Em decisão unânime, o Supremo Tribunal Federal (STF), autorizou medida cautelar para suspensão dos efeitos de dispositivos da Portaria 43/2020 do Ministério da Agricultura, Pecuária e Abastecimento/Secretaria de Defesa Agropecuária que libera o registro tácito de agrotóxicos e afins.

A decisão teve origem no julgamento das Arguições de Descumprimento de Preceito Fundamental (ADPFs) 656 e 658, ajuizadas, respectivamente, pelo partido Rede Sustentabilidade e pelo Partido Socialismo e Liberdade (PSOL).

O voto do ministro-relator, Ricardo Lewandowski, foi seguido pelo Plenário, para suspender a eficácia dos itens 64 a 68 da Tabela 1 do artigo 2º da Portaria 43/2020, relativo aos prazos para a aprovação tácita de agrotóxicos, com liberação da análise pelos órgãos competentes de vigilância ambiental e sanitária.

Facilidade do acesso

Os dispositivos discutido determinam prazo prazo de 180 dias para o pronunciamento da autoridade sobre o registro de fertilizantes e prazo de 60 dias para o registro de agrotóxicos. Na falta de pronunciamento decisivo da Secretaria de Defesa Agropecuária sobre a liberação, considera-se a ocorrência da aprovação tácita.

Nas ações demandadas, os partidos sustentam que a medida estimula e facilita o acesso e o consumo desses produtos sem a realização de estudos relativos à saúde e ao meio ambiente.

De acordo com os partidos, Rede e PSOL, o país possui uma legislação firme para a regulação do uso de fertilizantes e agrotóxicos (Lei 7.802/1989 e Decreto 4.074/2002), entretanto, o Ministério do Meio Ambiente, sob o argumento de regulamentar a Lei de Liberdade Econômica (Lei 13.874/2019), flexibilizou a aplicação das regras, em afronta aos preceitos constitucionais de proteção à vida, à saúde humana, à função social da propriedade, à compatibilização entre a atividade econômica e a defesa do meio ambiente, entre outros argumentos.

Urgência

Desde março, o pedido liminar vem sendo analisado pelo Plenário. Entretanto, com o pedido de vista do ministro Luís Roberto Barroso, o julgamento foi interrompido, contudo, diante da urgência, pelo fato de que a Portaria 43/2020 do Ministério da Agricultura entraria em vigor em 01/44/2020, o relator, ministro Ricardo Lewandowski, deferiu liminar monocraticamente para suspender dispositivos da norma questionada, até a conclusão da análise da ação.

Lógica inversa

O ministro Lewandowski ressaltou que, é possível deduzir da Constituição Federal diversos princípios que traduzem um verdadeiro direito constitucional ambiental, dentre eles o da precaução.

“Isso significa que, onde existam ameaças de riscos sérios ou irreversíveis, não será utilizada a falta de certeza científica total como razão para o adiamento de medidas eficazes, em termos de custo, para evitar a degradação ambiental”, declarou.

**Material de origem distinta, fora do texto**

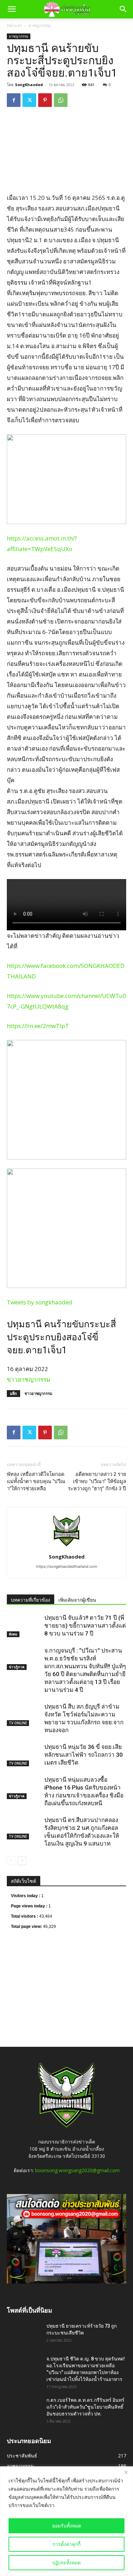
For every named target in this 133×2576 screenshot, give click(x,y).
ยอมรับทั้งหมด (66, 2526)
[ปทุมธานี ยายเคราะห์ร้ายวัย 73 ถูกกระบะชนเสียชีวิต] (24, 2332)
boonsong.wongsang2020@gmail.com (77, 2170)
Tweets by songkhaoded (39, 1302)
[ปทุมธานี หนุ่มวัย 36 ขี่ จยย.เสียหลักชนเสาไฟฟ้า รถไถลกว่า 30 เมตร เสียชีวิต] (24, 1755)
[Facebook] (13, 100)
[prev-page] (11, 1860)
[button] (12, 9)
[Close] (126, 2472)
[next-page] (22, 1860)
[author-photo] (66, 1547)
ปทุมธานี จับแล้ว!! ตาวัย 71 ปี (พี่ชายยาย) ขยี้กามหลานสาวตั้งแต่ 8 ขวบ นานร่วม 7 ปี (85, 1625)
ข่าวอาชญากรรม (28, 1379)
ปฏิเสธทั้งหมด (66, 2562)
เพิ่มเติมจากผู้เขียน (77, 1600)
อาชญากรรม (39, 25)
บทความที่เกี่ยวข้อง (30, 1600)
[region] (66, 2521)
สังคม (13, 1634)
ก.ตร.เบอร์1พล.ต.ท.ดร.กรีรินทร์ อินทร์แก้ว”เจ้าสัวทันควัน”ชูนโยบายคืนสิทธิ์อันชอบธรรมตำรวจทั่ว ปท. (85, 2406)
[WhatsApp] (61, 100)
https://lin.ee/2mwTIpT (38, 1026)
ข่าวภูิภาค (17, 1666)
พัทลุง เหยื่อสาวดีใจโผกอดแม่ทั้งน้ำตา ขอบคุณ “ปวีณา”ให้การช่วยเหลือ (36, 1481)
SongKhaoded (29, 84)
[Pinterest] (45, 100)
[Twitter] (29, 100)
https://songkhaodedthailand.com (66, 1566)
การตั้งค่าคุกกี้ (66, 2544)
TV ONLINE (18, 1723)
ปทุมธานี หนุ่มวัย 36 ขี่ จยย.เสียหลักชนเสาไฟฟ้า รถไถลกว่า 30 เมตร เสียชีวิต (83, 1754)
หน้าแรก (14, 25)
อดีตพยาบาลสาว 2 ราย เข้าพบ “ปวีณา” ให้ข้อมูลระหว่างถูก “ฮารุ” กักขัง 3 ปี (97, 1481)
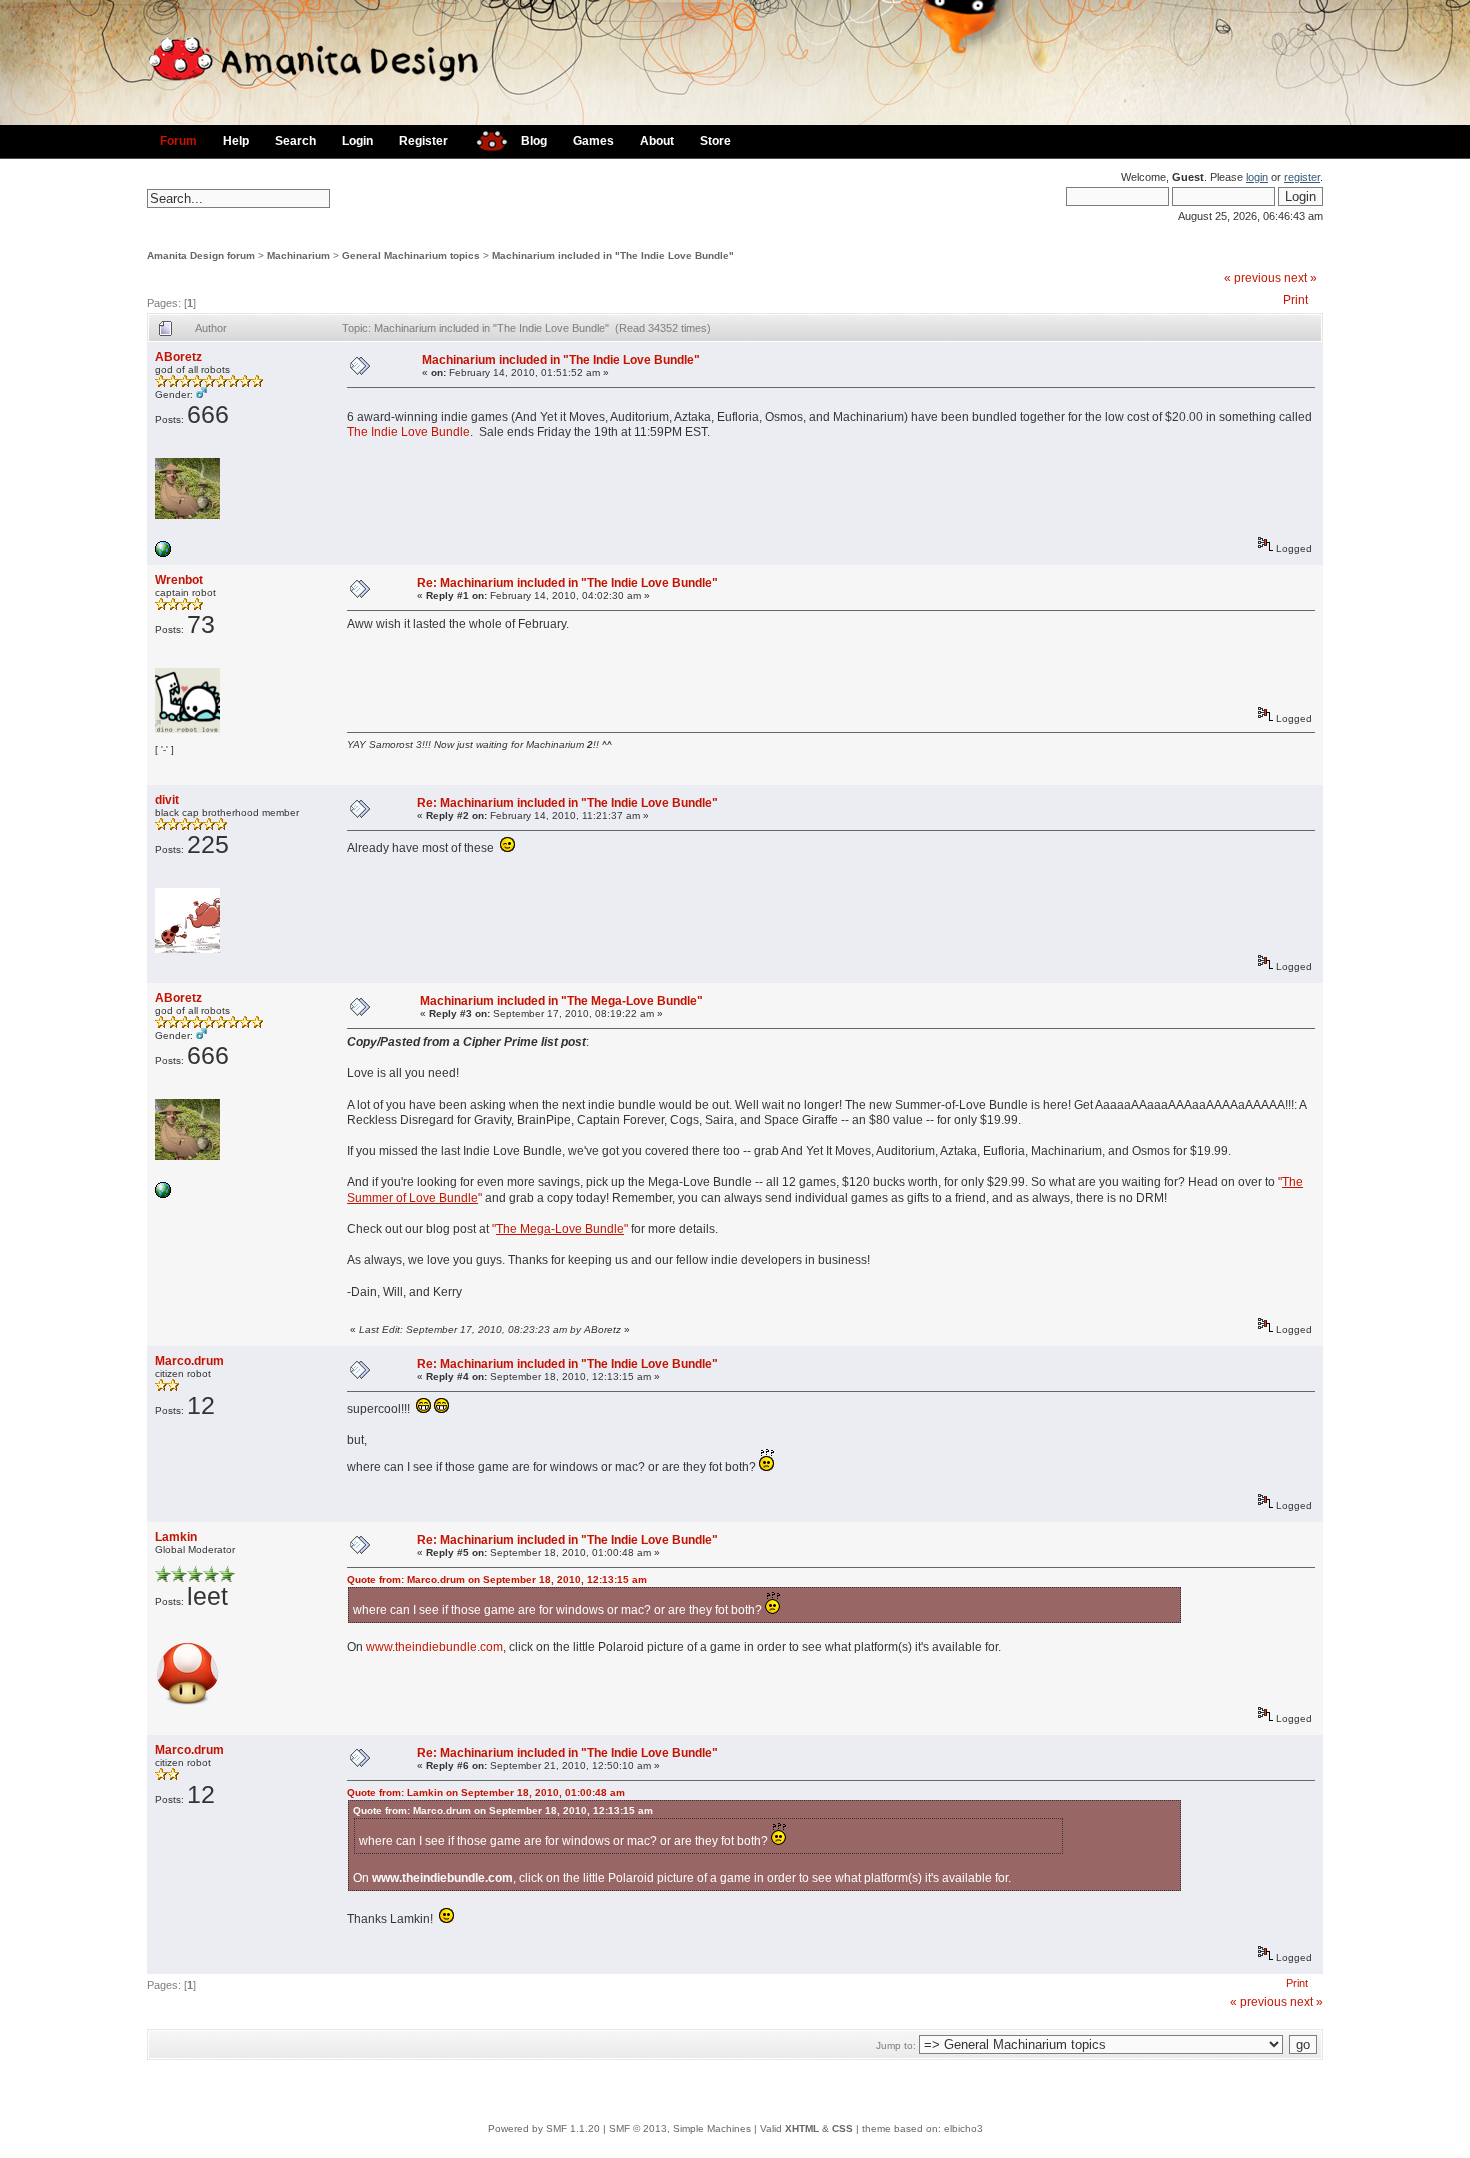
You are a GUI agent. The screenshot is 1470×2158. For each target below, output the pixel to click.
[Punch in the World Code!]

O ministro-relator compreende que a portaria cria uma lógica inversa: frente a provável morosidade na análise de registros de agrotóxicos, fertilizantes e diversos produtos químicos obviamente prejudiciais à saúde, e encerrado o curto prazo para essa averiguação, considera-se tacitamente aprovada a sua liberação para utilização indiscriminada.

“A portaria ministerial, sob a justificativa de regulamentar a atuação estatal acerca do exercício de atividade econômica relacionada a agrotóxicos no país, para imprimir diretriz governamental voltada para maior liberdade econômica, feriu direitos consagrados e densificados após séculos de reivindicações sociais com vistas a configurar a dignidade humana como valor supremo da ordem jurídica e principal fundamento da República Federativa do Brasil”, afirmou.

Inaceitável

Diante dos fatos, o ministro decidiu que é inaceitável que uma norma posterior (e, sendo uma portaria, de hierarquia normativa inferior) determine a autorização tácita do registro de uma substância química ou agrotóxica sem analisar, com a devida rigidez, os quesitos básicos de segurança para sua utilização por seres humanos.

O relator ressaltou igualmente o risco de grave lesão à saúde pública que a utilização indiscriminada de agrotóxicos causaria, em momento de vulnerabilidade do sistema de saúde decorrente da pandemia da Covid-19. O Tribunal ainda irá julgar o mérito das ações em data a ser definida.